**Page extract**

Late Birthday Musings

It’s been hard for me to talk about my age & now, the next BIG birthday has finally come. The anxiety around it isn’t just the number itself or appearances. It’s the realization that not only is the list of what I want to do in this lifetime still long, my life has felt on hold, esp. as a homeroom teacher. For 2 years I stopped dancing, writing & submitting for publication. The beginning of the past decade was a flourishing, a blossoming. The end stagnation. Slowly, I’ve been gifting myself:

✨Rereading Emerson, then The Artist’s Way, A Return to Love, Big Magic, Refuse to Choose, & more.

✨ New glasses so I could “see” clearly, back to my signature red. New stones, Mexican matrix opal & sodalite.

✨Sang my heart out with Noam Enbar at his Howl workshops and mystical forest retreat to make my voice heard, shed what no longer serves me, show my true colors.

✨Returned dance to my life with Itay Ganot , a shift of consciousness through movement & Ella Greenbaum , a return home to Gnawa rhythms.

✨Started cello lessons and it feels like I was born to hold this instrument in my hands, feel its strings vibrating in my heart.

✨ Reinstated spiritual practices. I’ve gone to energetic healing: “For all the times I’ve stayed, even when it wasn’t good for me, please forgive me.”

✨شعراء بابل משוררי בבל Poets of Babel Поэты Вавилона has made a comeback this summer and it is just as magical as always.

**Supplied data**
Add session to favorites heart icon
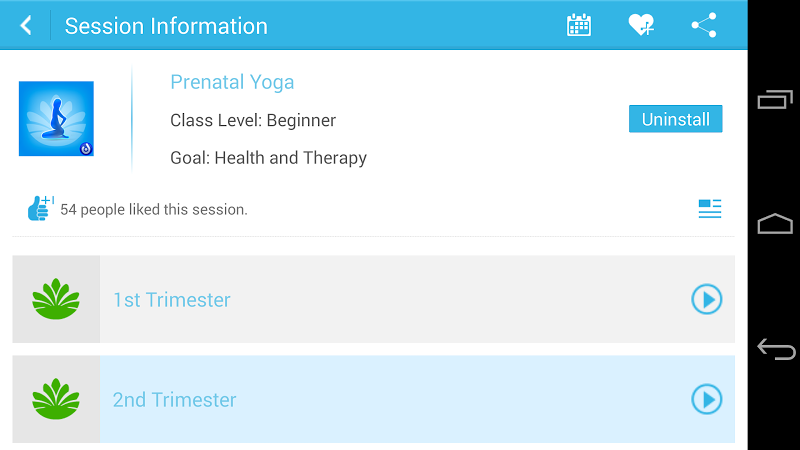This screenshot has width=800, height=450. [x=641, y=26]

**Directions**
1. According to the birthday musings, for how long did the writer stop dancing, writing, and submitting for publication?
2. Extend the birthday musings, picking up after their last sentence.
The listing plays no part in what is asked here.

**Results of the exercise**
1. For 2 years.

2.
✨Finally submitted for publication after pining away for a book so many years– like the fable of the man praying to win the lottery without buying a ticket (send me good mojo). I’ve bought a ticket.

✨All of this cumulated with magical Rome, remembering that I always have been a traveler at heart.

✨ The biggest development is, after a rollercoaster of 3 years, I’m no longer continuing at the school. This is one of the hardest closing of chapters in my life. Perhaps my most important lesson will be to show my students what that looks like to choose yourself.

For now, I am in the Divine Unknown and grateful. 🔮🧿📿🌈 All I know is, I promise to heed my inner compass, trust myself, bring my fire.

Thank you, Reflections of Love, for the sparkling blessings, colorful wishes, and shiny vibes. 💚✨🌈

Poet’s of Babel’s Comeback I
Rereading Emerson, then The Artist’s Way, A Return to Love, Big Magic, Refuse to Choose, & more.
New stones: Mexican matrix opal & sodalite.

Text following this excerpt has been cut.